> **Problem description**: Extend the article below on the Continuing Promise medical mission in Guatemala, picking up right after its last paragraph about the emergency unit at the Caribbean Naval Command.
[Text section — start]
Continuing Promise Changes Lives in Guatemala

Continuing Promise Changes Lives in Guatemala

By Jennyfer Hernández/Diálogo
May 01, 2018

Residents of the department of Izabal in northeastern Guatemala received free medical care from the Continuing Promise 2018 (CP-18) humanitarian mission. The U.S. Southern Command (SOUTHCOM)-sponsored annual exercise—led by U.S. Naval Forces Southern Command/4th Fleet—arrived in the community of Puerto Barrios, April 9th–18th.

Around 250 troops, including doctors and service members from the U.S. Navy and Army, arrived aboard the USNS Spearhead and tended to more than 6,700 people. Medical personnel and members of the Ministry of Health and the Guatemalan Army worked with their U.S. counterparts during the eighth mission of CP-18 in the Central American country.

“The mission allowed thousands of Guatemalans to receive medical care, and allowed for exchange of ideas among experts from both countries, as well as a deeper understanding of our partnership as nations,” said U.S. Navy Captain Ángel Cruz, commander of the mission and commodore of Destroyer Squadron 40. “In this mission, lives were changed, not only for patients, but also for seamen and service members who were deeply impacted by these interactions.”

Vital assistance

Adults and children formed long lines starting at 5 a.m. to receive care at the Puerto Barrios Sports Complex, which served as a hospital center for the duration of the mission. The emergency unit, where surgeries were performed, was set up on the grounds of the Caribbean Naval Command of the Guatemalan Navy.
[Text section — finish]
[Source information — start]
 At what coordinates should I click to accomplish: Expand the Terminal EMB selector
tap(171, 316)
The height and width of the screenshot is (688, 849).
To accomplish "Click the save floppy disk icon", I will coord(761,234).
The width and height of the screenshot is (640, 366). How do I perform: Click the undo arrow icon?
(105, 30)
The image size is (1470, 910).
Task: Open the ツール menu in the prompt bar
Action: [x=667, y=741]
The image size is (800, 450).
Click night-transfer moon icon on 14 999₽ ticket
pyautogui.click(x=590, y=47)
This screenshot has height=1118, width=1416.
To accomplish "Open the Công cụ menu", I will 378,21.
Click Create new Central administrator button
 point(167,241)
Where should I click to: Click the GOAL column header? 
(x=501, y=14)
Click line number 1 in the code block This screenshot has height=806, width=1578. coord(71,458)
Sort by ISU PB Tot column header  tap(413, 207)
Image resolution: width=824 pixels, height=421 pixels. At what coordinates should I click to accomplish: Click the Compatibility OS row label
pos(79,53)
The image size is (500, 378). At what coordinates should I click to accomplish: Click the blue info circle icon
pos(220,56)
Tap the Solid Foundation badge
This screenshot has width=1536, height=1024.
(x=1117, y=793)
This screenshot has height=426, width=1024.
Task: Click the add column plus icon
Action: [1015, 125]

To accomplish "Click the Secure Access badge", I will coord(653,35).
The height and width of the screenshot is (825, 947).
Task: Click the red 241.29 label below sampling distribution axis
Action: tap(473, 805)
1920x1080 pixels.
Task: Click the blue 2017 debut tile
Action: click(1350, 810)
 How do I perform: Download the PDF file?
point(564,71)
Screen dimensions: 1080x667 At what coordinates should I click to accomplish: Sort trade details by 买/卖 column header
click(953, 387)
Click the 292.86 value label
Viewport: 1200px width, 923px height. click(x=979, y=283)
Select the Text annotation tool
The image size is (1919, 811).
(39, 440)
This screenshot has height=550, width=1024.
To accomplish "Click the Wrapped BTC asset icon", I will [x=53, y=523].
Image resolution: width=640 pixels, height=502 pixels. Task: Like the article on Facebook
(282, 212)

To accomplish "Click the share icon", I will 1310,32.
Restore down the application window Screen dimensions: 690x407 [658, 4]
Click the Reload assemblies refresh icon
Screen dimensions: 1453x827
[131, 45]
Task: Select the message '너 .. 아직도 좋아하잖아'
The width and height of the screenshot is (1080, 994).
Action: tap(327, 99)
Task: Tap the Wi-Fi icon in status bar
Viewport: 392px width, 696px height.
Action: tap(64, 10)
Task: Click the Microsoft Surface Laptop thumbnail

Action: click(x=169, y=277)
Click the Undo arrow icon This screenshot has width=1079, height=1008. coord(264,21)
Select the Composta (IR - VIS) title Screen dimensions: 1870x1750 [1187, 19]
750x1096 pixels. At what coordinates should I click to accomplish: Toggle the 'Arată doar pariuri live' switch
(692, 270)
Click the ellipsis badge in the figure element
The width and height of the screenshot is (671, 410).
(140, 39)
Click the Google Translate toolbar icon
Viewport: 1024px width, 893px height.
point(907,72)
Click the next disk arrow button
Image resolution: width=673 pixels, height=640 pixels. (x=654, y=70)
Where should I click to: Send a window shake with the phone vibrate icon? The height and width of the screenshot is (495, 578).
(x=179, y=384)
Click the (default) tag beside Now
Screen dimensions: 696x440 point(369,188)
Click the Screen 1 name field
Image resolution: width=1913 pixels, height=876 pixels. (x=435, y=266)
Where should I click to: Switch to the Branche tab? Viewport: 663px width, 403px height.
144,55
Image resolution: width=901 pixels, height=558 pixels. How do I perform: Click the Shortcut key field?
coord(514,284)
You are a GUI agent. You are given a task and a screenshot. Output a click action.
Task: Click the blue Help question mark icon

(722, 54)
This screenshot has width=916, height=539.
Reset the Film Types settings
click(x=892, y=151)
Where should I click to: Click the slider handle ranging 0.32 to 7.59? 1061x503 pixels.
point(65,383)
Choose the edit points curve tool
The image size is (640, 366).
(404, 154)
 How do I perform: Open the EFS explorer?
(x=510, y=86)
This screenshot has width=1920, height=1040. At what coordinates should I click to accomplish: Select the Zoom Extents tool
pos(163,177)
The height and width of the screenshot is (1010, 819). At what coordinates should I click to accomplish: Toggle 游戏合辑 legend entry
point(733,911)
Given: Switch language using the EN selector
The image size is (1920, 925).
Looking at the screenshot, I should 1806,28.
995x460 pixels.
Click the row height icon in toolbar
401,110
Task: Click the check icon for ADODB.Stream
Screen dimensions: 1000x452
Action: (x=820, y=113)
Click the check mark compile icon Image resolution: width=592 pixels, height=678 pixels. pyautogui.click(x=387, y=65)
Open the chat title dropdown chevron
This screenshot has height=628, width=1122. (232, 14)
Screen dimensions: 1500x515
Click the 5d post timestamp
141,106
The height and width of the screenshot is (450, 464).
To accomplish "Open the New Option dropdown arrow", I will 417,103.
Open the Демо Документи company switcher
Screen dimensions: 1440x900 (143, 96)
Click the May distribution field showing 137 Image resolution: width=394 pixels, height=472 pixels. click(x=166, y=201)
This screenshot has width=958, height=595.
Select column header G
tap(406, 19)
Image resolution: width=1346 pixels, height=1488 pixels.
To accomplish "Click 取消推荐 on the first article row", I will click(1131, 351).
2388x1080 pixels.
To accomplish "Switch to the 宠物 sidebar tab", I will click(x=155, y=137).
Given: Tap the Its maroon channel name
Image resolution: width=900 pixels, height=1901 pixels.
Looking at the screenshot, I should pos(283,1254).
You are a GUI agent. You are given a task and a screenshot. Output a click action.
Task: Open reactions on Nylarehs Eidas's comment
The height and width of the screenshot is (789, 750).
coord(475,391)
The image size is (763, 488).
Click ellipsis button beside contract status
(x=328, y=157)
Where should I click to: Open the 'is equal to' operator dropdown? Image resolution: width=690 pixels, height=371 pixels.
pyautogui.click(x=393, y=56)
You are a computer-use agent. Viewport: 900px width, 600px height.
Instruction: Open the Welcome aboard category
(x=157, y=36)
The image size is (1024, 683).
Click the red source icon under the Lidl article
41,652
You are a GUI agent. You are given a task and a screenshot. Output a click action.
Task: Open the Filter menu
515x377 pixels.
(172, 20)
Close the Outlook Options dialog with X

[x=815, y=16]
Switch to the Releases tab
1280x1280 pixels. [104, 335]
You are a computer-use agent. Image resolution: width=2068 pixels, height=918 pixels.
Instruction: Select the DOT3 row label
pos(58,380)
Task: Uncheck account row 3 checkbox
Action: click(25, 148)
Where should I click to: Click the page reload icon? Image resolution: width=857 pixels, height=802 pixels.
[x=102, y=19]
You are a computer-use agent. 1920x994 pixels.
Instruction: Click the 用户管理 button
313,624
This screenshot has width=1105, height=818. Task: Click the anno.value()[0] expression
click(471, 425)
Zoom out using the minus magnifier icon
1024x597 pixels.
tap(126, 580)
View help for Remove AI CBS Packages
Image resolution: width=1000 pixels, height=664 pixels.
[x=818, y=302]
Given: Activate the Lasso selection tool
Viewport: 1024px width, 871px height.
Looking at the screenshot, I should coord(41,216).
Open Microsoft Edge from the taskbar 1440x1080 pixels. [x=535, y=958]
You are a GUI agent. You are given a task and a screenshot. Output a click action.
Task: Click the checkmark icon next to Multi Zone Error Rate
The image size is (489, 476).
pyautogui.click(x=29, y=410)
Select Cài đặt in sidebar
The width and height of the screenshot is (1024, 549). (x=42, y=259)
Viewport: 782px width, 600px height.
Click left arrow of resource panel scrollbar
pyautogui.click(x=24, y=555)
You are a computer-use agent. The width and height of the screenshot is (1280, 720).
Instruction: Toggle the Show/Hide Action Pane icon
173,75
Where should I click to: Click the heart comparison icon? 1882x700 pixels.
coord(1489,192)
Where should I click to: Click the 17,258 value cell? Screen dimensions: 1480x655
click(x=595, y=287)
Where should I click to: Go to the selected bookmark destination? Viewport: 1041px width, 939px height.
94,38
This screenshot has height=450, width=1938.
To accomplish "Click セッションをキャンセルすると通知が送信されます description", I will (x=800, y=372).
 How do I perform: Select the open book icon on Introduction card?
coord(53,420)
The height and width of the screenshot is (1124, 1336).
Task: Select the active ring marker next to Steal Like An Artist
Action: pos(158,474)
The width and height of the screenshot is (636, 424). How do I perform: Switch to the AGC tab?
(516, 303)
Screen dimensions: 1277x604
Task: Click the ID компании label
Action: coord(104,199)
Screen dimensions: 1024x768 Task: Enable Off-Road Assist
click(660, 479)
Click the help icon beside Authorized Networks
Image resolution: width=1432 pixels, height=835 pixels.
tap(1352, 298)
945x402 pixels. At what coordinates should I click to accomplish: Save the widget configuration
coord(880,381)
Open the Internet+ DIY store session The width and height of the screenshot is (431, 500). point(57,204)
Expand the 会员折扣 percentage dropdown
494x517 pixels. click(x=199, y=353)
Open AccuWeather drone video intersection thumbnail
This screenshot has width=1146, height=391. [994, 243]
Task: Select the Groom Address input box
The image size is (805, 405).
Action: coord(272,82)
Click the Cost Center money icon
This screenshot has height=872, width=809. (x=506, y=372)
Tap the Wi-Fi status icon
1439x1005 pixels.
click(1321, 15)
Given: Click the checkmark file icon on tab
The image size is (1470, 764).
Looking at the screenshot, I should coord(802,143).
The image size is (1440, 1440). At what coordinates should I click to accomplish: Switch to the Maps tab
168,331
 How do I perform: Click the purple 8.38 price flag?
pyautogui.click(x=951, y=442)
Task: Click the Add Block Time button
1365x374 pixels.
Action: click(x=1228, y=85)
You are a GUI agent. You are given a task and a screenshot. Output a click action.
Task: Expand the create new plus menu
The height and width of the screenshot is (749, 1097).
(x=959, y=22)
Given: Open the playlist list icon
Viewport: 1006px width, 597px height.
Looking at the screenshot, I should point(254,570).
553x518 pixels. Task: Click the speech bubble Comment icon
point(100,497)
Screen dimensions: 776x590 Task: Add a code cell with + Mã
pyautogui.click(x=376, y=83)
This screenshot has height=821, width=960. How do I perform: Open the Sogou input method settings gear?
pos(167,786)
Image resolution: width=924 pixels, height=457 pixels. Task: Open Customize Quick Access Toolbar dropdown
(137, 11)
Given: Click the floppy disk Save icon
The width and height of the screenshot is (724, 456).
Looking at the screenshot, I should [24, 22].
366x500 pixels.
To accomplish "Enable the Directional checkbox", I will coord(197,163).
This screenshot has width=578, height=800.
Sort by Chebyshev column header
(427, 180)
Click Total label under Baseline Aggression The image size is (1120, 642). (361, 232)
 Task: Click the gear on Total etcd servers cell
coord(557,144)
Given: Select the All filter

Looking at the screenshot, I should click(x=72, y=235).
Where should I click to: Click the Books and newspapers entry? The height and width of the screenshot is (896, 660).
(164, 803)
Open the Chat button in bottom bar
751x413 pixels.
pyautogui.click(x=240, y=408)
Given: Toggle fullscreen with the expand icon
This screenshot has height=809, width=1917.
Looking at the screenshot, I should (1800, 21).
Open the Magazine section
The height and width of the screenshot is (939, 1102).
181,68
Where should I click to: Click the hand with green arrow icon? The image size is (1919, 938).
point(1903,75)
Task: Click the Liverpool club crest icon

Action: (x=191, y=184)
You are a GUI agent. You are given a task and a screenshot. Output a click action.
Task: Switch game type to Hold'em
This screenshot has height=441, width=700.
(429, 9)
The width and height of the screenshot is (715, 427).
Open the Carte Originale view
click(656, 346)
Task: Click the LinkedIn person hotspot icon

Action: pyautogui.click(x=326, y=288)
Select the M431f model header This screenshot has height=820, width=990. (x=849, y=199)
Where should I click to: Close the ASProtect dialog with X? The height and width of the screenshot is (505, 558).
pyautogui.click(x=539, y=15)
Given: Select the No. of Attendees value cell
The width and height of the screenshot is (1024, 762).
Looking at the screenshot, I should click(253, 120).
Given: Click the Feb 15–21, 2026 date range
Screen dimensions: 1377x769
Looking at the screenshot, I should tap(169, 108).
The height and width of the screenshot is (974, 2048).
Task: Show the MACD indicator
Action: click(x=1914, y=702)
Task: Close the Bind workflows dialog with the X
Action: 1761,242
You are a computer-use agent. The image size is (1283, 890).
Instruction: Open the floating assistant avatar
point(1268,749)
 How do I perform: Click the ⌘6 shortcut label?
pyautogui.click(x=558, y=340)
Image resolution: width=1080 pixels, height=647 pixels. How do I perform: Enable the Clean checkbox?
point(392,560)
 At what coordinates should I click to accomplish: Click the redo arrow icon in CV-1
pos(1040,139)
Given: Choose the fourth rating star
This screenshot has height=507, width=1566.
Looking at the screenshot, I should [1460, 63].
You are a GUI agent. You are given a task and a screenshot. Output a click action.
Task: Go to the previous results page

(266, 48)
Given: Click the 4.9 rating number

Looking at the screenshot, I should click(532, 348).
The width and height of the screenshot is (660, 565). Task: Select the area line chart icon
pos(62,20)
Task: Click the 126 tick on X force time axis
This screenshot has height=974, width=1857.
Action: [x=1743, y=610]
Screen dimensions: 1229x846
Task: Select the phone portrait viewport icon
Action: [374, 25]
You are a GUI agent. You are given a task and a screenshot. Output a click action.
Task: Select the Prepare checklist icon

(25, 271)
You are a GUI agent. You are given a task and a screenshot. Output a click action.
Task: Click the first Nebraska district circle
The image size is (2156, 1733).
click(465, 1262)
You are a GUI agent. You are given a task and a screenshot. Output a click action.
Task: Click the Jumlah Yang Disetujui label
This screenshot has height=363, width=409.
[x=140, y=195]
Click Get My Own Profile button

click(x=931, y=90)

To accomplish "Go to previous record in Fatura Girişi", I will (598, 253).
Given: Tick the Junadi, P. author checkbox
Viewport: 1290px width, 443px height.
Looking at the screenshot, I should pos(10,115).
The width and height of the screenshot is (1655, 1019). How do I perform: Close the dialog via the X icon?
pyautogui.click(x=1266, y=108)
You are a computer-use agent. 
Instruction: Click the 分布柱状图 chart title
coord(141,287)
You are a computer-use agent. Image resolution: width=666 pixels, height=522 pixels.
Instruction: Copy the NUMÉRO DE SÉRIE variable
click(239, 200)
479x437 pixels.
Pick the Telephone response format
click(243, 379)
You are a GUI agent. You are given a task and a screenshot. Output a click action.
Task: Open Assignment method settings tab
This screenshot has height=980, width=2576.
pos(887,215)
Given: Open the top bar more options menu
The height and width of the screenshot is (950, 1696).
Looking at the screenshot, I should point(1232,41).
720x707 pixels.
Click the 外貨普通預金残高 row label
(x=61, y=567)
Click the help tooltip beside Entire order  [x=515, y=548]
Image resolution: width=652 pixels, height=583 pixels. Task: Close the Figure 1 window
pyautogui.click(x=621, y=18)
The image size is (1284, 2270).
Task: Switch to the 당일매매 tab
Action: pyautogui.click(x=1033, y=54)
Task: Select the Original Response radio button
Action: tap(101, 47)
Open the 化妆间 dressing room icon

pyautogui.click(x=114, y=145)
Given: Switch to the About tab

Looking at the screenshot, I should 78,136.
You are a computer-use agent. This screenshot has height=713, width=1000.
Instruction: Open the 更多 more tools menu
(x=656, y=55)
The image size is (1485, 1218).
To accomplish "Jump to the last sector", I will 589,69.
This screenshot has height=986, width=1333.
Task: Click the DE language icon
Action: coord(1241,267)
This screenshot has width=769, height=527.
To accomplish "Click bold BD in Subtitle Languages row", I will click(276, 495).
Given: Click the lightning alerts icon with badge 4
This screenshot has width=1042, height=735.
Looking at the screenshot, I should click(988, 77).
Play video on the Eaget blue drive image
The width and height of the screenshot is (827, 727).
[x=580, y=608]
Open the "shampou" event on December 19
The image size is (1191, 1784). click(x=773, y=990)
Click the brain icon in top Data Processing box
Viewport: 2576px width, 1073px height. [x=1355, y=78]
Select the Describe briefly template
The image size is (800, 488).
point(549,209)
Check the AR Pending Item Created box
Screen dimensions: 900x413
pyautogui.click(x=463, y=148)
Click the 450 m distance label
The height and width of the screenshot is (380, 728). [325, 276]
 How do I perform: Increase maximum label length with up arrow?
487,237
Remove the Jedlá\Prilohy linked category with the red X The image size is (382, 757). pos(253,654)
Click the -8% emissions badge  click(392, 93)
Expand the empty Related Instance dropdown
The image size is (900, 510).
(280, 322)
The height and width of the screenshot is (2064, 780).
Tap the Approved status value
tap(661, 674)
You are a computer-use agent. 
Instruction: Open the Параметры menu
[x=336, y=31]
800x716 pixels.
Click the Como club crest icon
[Source information — finish]
> **Response area**:
“We were told they have very good service, and we wanted to come,” Hilda Salvatierra, who came with her daughter early in the morning, told Diálogo. “It’s really nice because there are translators who explain things to you. They gave my daughter vitamins for her growth, and helped me by removing a toenail that caused a lot of pain.”

Residents received general and specialized medical care. Nutritionists and psychologists joined the effort to improve patients’ mental and physical health.

“Most prevalent among adults were cases of diabetes,” U.S. Navy Hospital Corpsman First Class Ignacio García Vega told Diálogo. “That was what I diagnosed the most.”

Dental services were among the most sought after. Between cavities and extractions, dental specialists kept busy.

“We did a good number of extractions for older people who wanted their teeth pulled because of how bad they were,” said U.S. Navy Commander Ángela Roldán-Whitaker, lead dentist for CP-18. “Every day, there was an average of 80 extractions, which is quite a high number.”

Surgeons performed 36 surgeries in the emergency tents at the naval base. Specialized doctors also participated in other medical procedures at local hospitals.

“The most serious case was an operation for a man who had a large injury on his leg, and a graft was done for reconstruction,” said U.S. Navy Commander Jeanne Lewandowski, chief of surgery for CP-18. “There was also a pediatric patient who had a mass or a tumor on his neck. We believe and are sure that the plastic surgeon completely changed his life.”

Mission accomplished

In addition to providing medical services, CP-18 personnel brought smiles to children at local schools, with games and educational activities on preventive medicine, hygiene, and nutrition. Veterinarians deployed on the mission also vaccinated livestock and pets.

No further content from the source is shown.